Ледяные реки с ядовитой дымящейся водой спадали по обе стороны черного ущелья, словно прорубленного мечом, и, сливаясь, серой змеей уходили в туман, куда-то к северу. Широкий мост вел через пенящийся поток. А там, за ним, в неприступных гладких стенах, лежал путь. Куда? Они вошли. Это были Врата Ангбанда — проход в ущелье, перекрытый сверху высокой аркой с надвратной башней, похожей на черного красноглазого стервятника, что вечно на страже. Берен в последний раз оглянулся на мрачные хвойные деревья, покрытые пеленой тумана. Ощущение неминуемого конца сжало ему горло, словно сам воздух был здесь ядовит…
Единственным стражем, преградившим им путь, был Кархарот, Алчущая Пасть, чьи глаза, казалось, проникали сквозь их обманные магические одеяния, и голос его был полон угрозы и подозрения.
— Неужто Валар вернули тебе жизнь, Драуглуин? Ходили слухи, что прикончил тебя валинорский пес!
Зубы его блеснули в жутком насмешливом оскале. Берен, в облике Драуглуина, сжался, готовясь к последнему бою. Но Лютиэн коснулась головы волка — Кархарот молча опустил голову на лапы и вяло прикрыл глаза.

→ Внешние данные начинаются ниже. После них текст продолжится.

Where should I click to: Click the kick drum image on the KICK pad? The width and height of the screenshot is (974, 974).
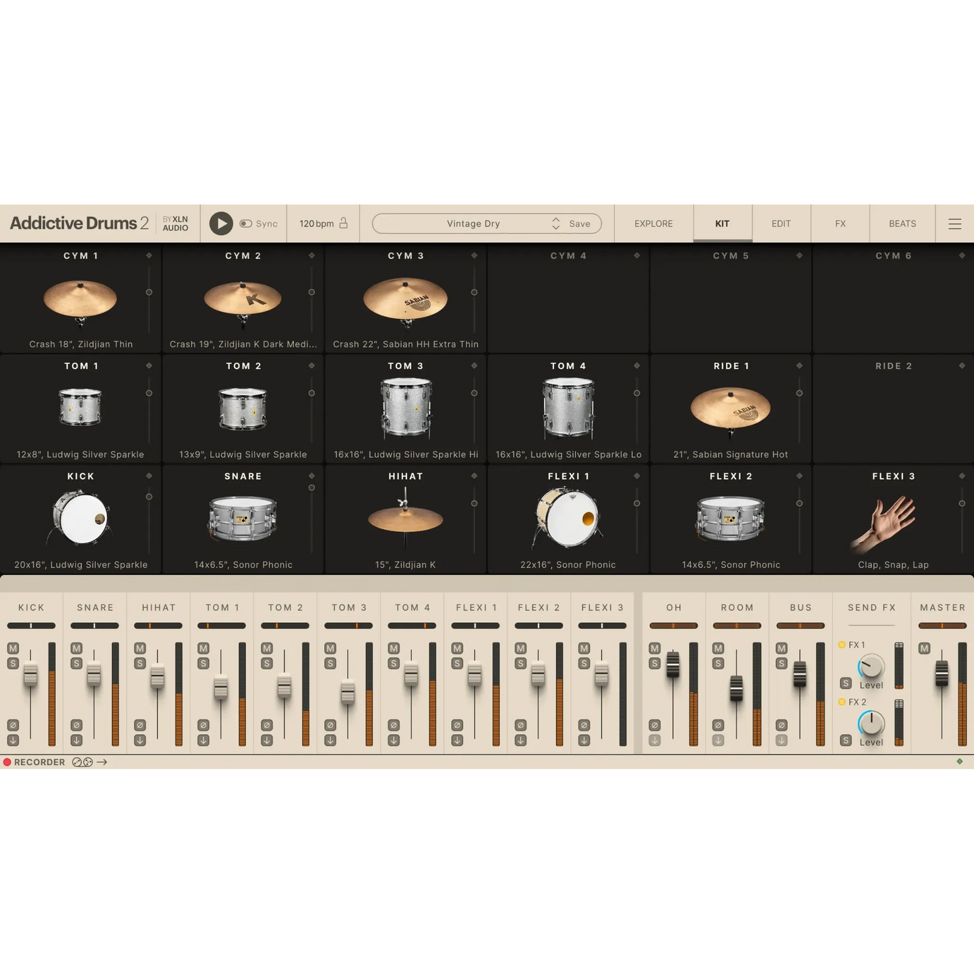(x=81, y=519)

— Скорее, — шепнула Лютиэн. — Я усыпила его. Скорее! Они вступили во Врата. Впереди, в ущелье, — гигантская арка Ангбанда, замка-скалы, окутанного мраком и колдовством. Он как будто ждал их, злорадно ухмыляясь. Мрачное величие подавляло, лишало воли. Воистину — здесь было сердце Зла, средоточие страха и мрака, это ощущалось почти въяве. Отсюда струилось, источалось Зло, его щупальца тянулись жадными ртами-присосками, желая высосать кровь и свет мира. Тяжелое ощущение цепкого жесткого взгляда, что становилось все сильнее по мере их приближения к горам Тангородрим, стало теперь невыносимым. Пути назад не было. А путь вперед был свободен. Ни одного орка, к своему удивлению, они не встретили — наверное, здесь было бы страшно и орку. Здесь обитали существа куда более жуткие. Неподвижные воины стояли у распахнутых дверей. В черненых кольчугах, в черных плащах. Их лица были бесстрастны, на щитах — странные уродливые знаки, начертанные белым пламенем. Живые мертвецы, которым чародейство Врага дало видимость жизни… Они смотрели мимо пришельцев.
Они шли по бесконечным коридорам, полным тоски и ужаса, они шли среди тьмы и настороженной пустоты, и откуда-то все тянулась тоскливая песня, выматывающая душу так, что хотелось броситься прочь — наверх, наверх, наверх… Полуплач — полупесня — полустон… Кто? Рабы? Обреченные? Что в этой песне, в этом лишающем воли плаче? Что за тризна там — в бездне?